Portava un abitino corto, nero e a balze, quasi sobrio, se non fosse stato per il tulle che sollevava in modo provocante la gonna e il corsetto di stoffa che le stringeva la vita, mettendo ancora più in mostra i seni bianchi che sbocciavano dalla scollatura. I consueti stivali coi tacchi a spillo da dominatrice sadomaso e il giubbottino di pelle completavano l’opera dando ancora una volta la piena idea della sua assoluta eleganza e finezza. Se non fosse bastato il fatto che nemmeno succhiando una salsiccia sarebbe potuta essere più esplicita, aveva anche i capelli sciolti, il che poteva significare una cosa soltanto: Aeris aveva maledettamente ragione, usciva con un uomo.

Tifa aveva un fottuto appuntamento del cazzo e non gli aveva detto niente.

Aeris, sempre tenendosi il cappuccio come se rischiasse di scappare, corse da lei, che stava aprendo l’ombrello.

"Tifa!" saltellò "Quanto sei bella, ti darei volentieri una botta anch’io!"

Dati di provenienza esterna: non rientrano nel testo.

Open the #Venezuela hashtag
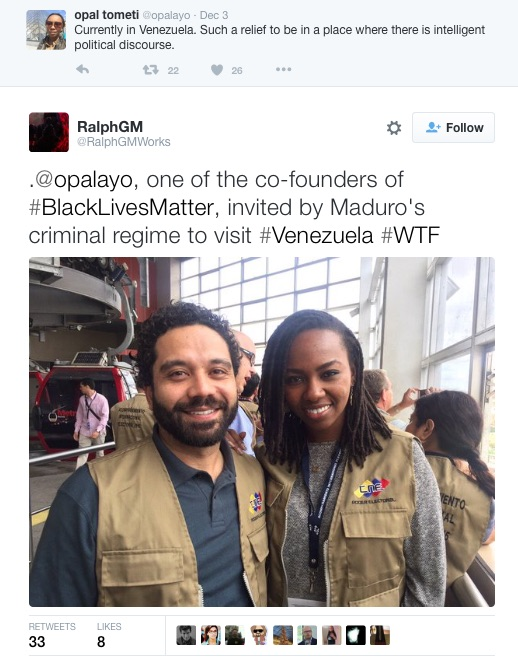518x659 pixels. coord(316,235)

"Non capisco perché il modo migliore di fare un complimento a una donna è farle capire che sembra una puttana, ma se le dici esplicitamente che sembra una puttana si offende" borbottò Cloud.

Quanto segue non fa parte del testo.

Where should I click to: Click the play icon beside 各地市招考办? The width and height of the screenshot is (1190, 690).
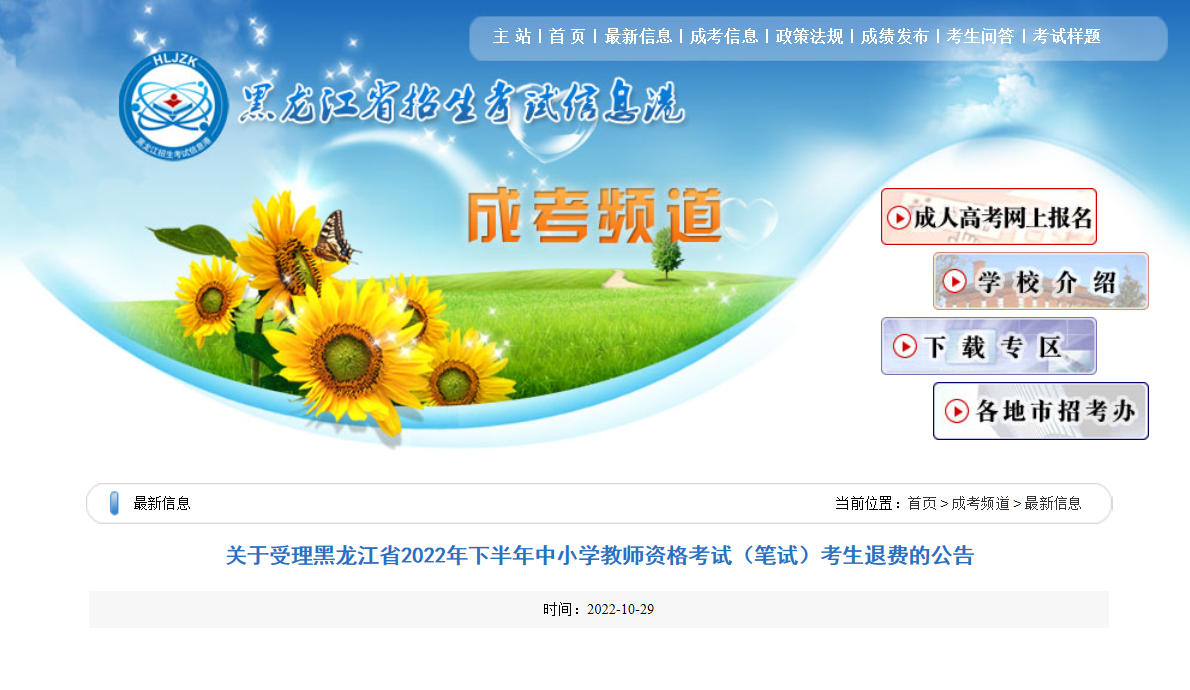coord(956,411)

Aeris non gli badò ed abbracciò spassionatamente Tifa, ma subito dopo temette di sciuparle il trucco o l’acconciatura, e si allontanò cautamente.

"Tifa Tifa Tifa scusami tantissimo se questo idiota ti ha dato fastidio per colpa delle mie fantasticherie!"

Tifa cominciava adesso a rendersi conto delle cose e chiese stupita: "Ma che ci fate qui fuori?"

"Prima è scappata, poi ha blaterato qualcosa sull’università, poi ha detto che Zack mi stava pisciando in testa per punizione e adesso Zack è arrabbiato. Il tutto in ordine cronologico" spiegò Cloud, avvicinandosi ad Aeris e cercando di ripararsi sotto il suo cappuccio, cosa chiaramente inutile, visto che ovviamente non ci entrava, così passò sotto l’ombrello di Tifa che continuava a guardarlo bieca.

"Non è che mi stavi facendo un’imboscata, vero?"

"Sei un’egocentrica. Non m’interessa seguirti, e poi sono affari propri come ci si guadagna il pane, per me puoi andare a prostituirti dove vuoi."

Aeris si mise in mezzo: "Esci con qualcuno, Tiff? Brava, brava, dalla via un po’, che sennò fa le ragnatele!"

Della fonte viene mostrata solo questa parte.